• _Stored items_
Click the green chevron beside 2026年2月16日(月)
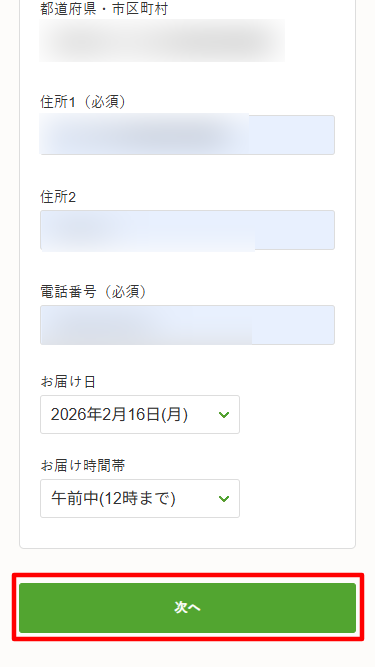 click(x=224, y=415)
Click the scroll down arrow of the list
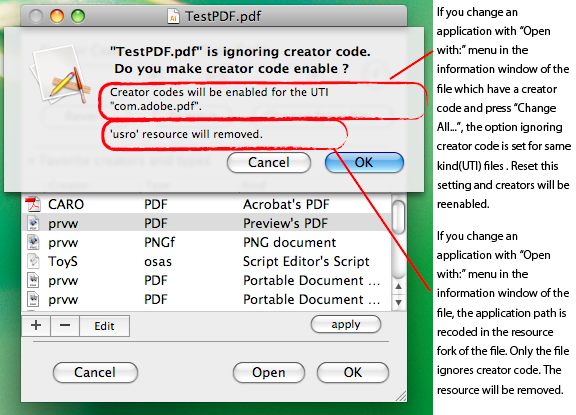Image resolution: width=576 pixels, height=415 pixels. [399, 302]
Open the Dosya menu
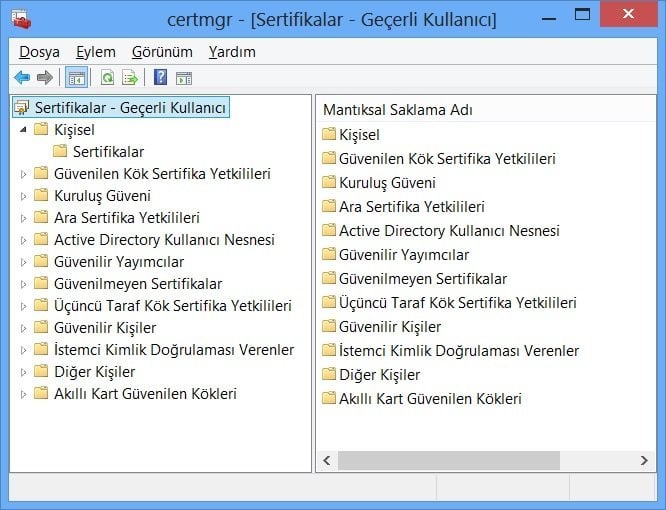Image resolution: width=666 pixels, height=510 pixels. pyautogui.click(x=39, y=52)
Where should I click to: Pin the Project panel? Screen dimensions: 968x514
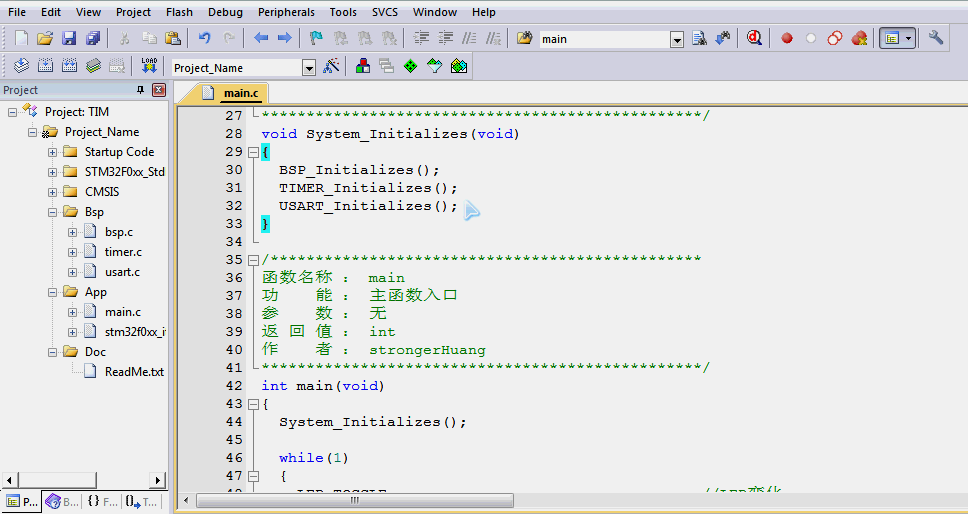[x=140, y=90]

• _Your instructions_
Using the data above, print every line exactly, omitting pictures.

• _Your solution_
Click the green chevron beside 2026年2月16日(月)
 click(x=224, y=415)
Click the scroll down arrow of the list
Image resolution: width=576 pixels, height=415 pixels. [399, 302]
Open the Dosya menu
Image resolution: width=666 pixels, height=510 pixels. pyautogui.click(x=39, y=52)
Where should I click to: Pin the Project panel? Screen dimensions: 968x514
[x=140, y=90]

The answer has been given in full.